On Thu, 22 Feb 1996, Bill Frantz wrote:
At 20:54 AM 2/20/96 -0500, C. Bradford Biddle <biddle@pwa.acusd.edu> wrote:
---------- Forwarded message ----------
DIGITAL SIGNATURE LEGISLATION: SOME REASONS FOR CONCERN
[...]
LIABILITY
[...]
The question I have is, does "reasonable care" include keeping your machine "virus free"?
A very good question, and one not answered by the Utah Act. The answer to the question of what constitutes reasonable care for holders of private keys will have to be addressed through the long, expensive, and inelegant process of common law evolution: court case after court case after court case slowly providing an answer. In contrast, the duties of certification authorities are explicitly described in the Act.
There is a second troubling policy choice relating to liability. The Utah Act limits the potential liability of one actor in the infrastructure -- the certification authority -- to a fixed amount (termed a "suitable guarantee" and determined by a complex formula or by administrative rule).
The historic precedent is the liability limit on nuclear power plants.
An interesting point, which can be spun several ways. The nuclear industry has been able to externalize the immense costs of waste storage, etc. Would the same investments have been made in nuclear energy if the nuclear industry was forced to internalize all of the costs it generates, including the costs of potential accidents? Probably not. I suspect that you could find people who would argue that the liability limits have had very good consequences (i.e., promoting investment in an ultimately beneficial technology) and others who would say that the current state of the nuclear industry points out the harm in allowing an industry to externalize costs.

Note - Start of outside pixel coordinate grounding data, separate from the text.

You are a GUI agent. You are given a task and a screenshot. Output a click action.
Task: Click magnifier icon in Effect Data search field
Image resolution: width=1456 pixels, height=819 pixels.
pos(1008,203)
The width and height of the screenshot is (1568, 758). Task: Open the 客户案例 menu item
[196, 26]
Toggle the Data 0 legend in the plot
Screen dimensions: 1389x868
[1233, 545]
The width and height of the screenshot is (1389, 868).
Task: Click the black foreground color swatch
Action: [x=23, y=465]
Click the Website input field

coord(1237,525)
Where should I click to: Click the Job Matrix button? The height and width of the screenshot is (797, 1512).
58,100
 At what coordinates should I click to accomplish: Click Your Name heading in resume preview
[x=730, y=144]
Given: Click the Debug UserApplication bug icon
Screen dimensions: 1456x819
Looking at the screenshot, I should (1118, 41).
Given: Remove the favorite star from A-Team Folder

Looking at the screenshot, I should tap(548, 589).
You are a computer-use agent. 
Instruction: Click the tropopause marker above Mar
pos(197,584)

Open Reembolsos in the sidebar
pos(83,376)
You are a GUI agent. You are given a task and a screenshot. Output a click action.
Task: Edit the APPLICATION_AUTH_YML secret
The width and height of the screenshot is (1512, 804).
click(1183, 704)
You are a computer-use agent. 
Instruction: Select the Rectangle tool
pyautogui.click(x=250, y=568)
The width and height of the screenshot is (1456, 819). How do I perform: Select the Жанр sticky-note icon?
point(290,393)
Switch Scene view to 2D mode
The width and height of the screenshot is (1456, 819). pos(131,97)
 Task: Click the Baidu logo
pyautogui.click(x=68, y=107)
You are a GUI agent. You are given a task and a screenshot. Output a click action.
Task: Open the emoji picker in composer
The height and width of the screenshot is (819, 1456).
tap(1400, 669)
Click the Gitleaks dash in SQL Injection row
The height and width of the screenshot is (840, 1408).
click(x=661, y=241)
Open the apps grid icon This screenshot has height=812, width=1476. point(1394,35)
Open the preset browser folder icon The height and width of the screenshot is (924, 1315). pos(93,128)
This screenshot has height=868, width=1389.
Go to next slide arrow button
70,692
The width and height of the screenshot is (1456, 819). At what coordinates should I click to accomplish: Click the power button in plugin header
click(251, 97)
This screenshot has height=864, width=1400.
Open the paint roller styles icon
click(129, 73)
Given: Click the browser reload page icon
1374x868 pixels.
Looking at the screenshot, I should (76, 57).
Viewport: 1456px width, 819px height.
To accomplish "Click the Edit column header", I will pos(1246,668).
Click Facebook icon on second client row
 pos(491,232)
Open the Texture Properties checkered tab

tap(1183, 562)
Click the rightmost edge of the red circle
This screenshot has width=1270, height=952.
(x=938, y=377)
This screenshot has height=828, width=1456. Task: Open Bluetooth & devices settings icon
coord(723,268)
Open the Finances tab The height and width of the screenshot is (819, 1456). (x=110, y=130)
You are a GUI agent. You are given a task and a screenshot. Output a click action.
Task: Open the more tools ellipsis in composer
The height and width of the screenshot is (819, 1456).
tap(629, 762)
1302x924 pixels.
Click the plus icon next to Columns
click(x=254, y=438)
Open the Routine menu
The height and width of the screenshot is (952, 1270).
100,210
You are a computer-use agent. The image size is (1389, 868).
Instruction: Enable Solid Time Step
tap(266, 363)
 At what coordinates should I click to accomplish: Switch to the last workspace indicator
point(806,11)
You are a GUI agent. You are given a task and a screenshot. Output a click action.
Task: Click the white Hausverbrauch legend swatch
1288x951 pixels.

For both these problems, a relatively low liability limit would force people to use other techniques (e.g. old style signed contracts) for large transactions. While we are working the bugs out of a new technology, with new standards of "reasonable care", everyone might win if the risks are limited.
Agreed. Letting market forces sort out the most appropriate risk allocations may be the best solution. This isn't really what the Utah Act does, however.
Regards - Bill
------------------------------------------------------------------------ Bill Frantz | The CDA means | Periwinkle -- Computer Consulting (408)356-8506 | lost jobs and | 16345 Englewood Ave. frantz@netcom.com | dead teenagers | Los Gatos, CA 95032, USA
Thank you for your thoughtful comments. Brad Brad Biddle, Legal Intern <biddle@acusd.edu> Privacy Rights Clearinghouse, Ctr for Public Interest Law http://pwa.acusd.edu/~prc For the record: Someone else who responded to my post on the Cypherpunks list referred to me as "Dr. Biddle." I think they were misled by Phil Agre's characterization of me as an "academic" in his introduction to my article. (Or perhaps just dazzled by the force of my arguments). I am, in fact, a law *student*, not a law professor.